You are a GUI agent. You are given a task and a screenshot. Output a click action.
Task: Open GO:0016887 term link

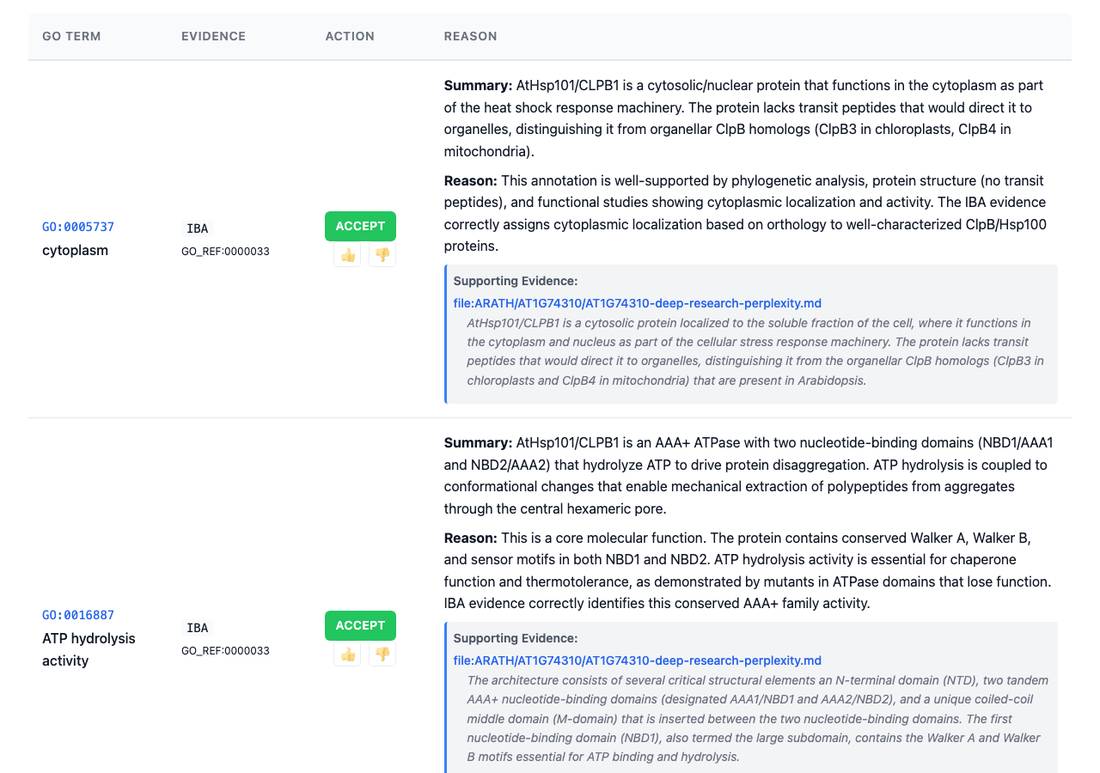click(78, 615)
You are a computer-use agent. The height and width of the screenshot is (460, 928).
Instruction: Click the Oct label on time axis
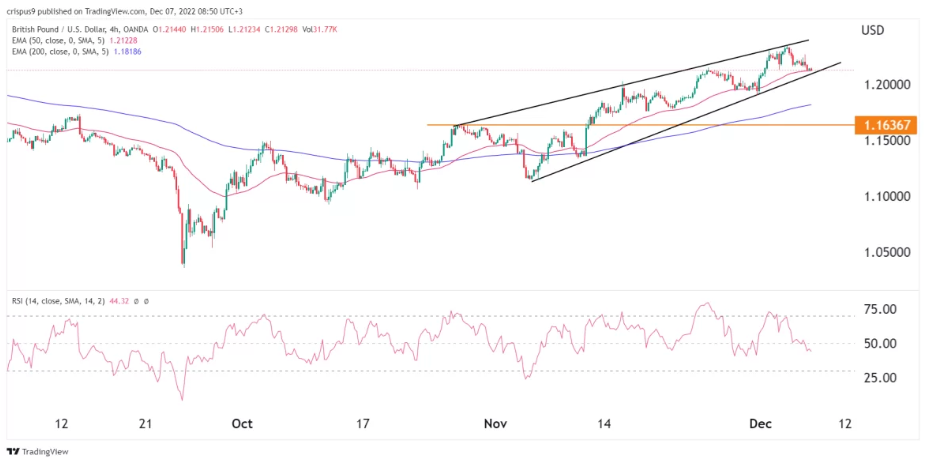pos(241,423)
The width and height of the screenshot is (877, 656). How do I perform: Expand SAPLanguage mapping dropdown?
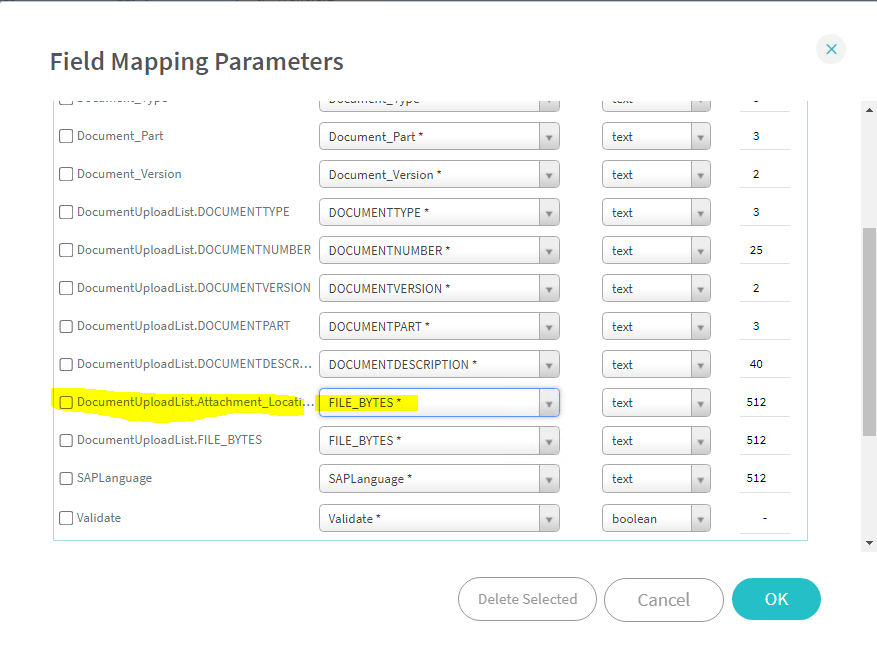click(x=548, y=479)

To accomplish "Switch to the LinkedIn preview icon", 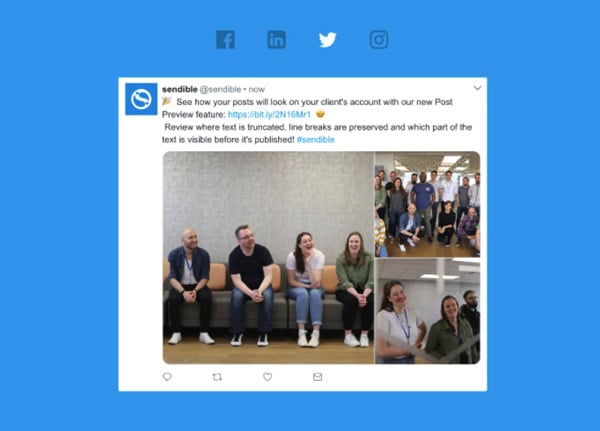I will (276, 39).
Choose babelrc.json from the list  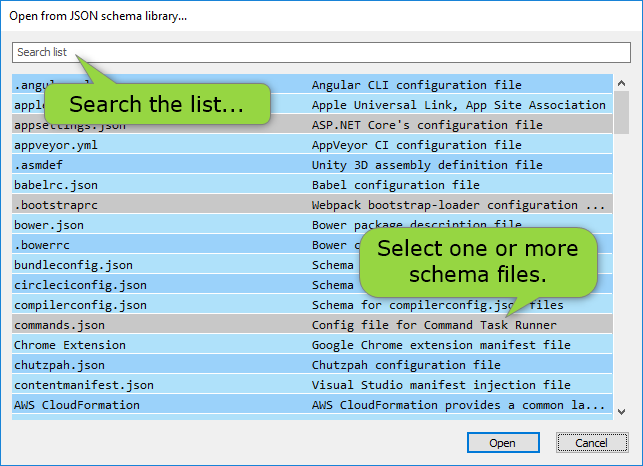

____________________

Retype the material from its first line through the line that contains "click(x=548, y=479)", including both of those lines, and leave the pictures out of your copy.

You are a GUI agent. You are given a task and a screenshot. Output a click action.
Task: Open GO:0016887 term link

click(78, 615)
You are a computer-use agent. The height and width of the screenshot is (460, 928).
Instruction: Click the Oct label on time axis
pos(241,423)
The width and height of the screenshot is (877, 656). How do I perform: Expand SAPLanguage mapping dropdown?
click(x=548, y=479)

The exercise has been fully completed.